How? Again, by forgiving us of our turning away. Even and especially right while the world was crucifying Jesus, he is inviting us home to his Father’s table.

As Paul said, on the Cross (where WE crucified him), “God was in Christ, reconciling the world to himself, NOT counting our sins against us” (2 Corinthians 5:17).

Now for the bad news. Over the centuries, the word atonement has slipped from meaning reconciliation into something more like “appeasement.” It turns into this violent demand for a blood sacrifice to assuage anger… like throwing a virgin in the volcano to calm down the god who is erupting (and that was what I was actually told in Bible college!). If THAT is atonement, we should renounce it altogether. But I’m still trying to retrieve the word back to its earliest at-one-ment meaning.

AND CAN IT BE

Let’s now look at that hymn together.  

And can it be that I should gain
An int’rest in the Savior’s blood?
Died He for me, who caused His pain?
For me, who Him to death pursued?
Amazing love! how can it be
That Thou, my God, should die for me

What does the Savior’s blood represent? 

NOT the violent death of Christ to meet the demands of an angry God.
The Savior’s blood is a symbol of God’s self-giving, radically forgiving love.
Jesus’ blood represents the life that he laid down to invade the grave and rescue us from death itself.
Jesus’ blood is a picture of his love.

“Died he for me?”
YES. 
Instead of me?
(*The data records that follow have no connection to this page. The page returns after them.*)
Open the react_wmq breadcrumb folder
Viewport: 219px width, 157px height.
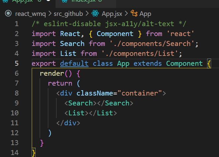[29, 14]
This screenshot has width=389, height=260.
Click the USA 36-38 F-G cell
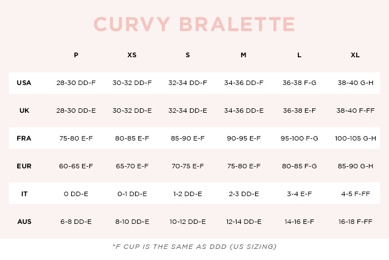pos(299,83)
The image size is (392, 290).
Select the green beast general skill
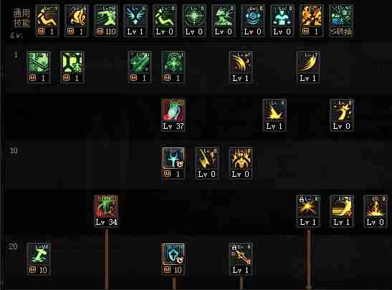(224, 21)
No. 
For my benefit, for my salvation, for my forgiveness.
For ME, pursuing me all the way into death itself (spiritual and physical). 
There is nowhere the good Shepherd won’t go to find his lost sheep. 

Amazing love! YES.
This story of incarnation, crucifixion, and resurrection is a story of the most amazing love of all. 

And notice: the thou my GOD died for me. 

It’s not that an angry father-god scourges his victim-human-son to death.
During the crucifixion, where is God?
Is God the Father inflicted the Son with torment?
Is God the Father turning his face away from the Son?

Not at all.

In Zechariah 12, we read that Yahweh (God!) says, “You will look on ME, the one you have pierced.”

On the Cross, we behold God (Father, Son. and Spirit) crucified in the human flesh of God the Incarnate Son because all of the Triune God’s operations in this world are undivided. The Father is in the Son as the Son is in the Father as the Spirit is in their union! God does in this world, God does as the undivided Trinity (even while also sustaining the universe, which is a mindblower).

So, with this in mind, I must say, I love that hymn as it raises our eyes to the One whose blood is a message of God’s life and love.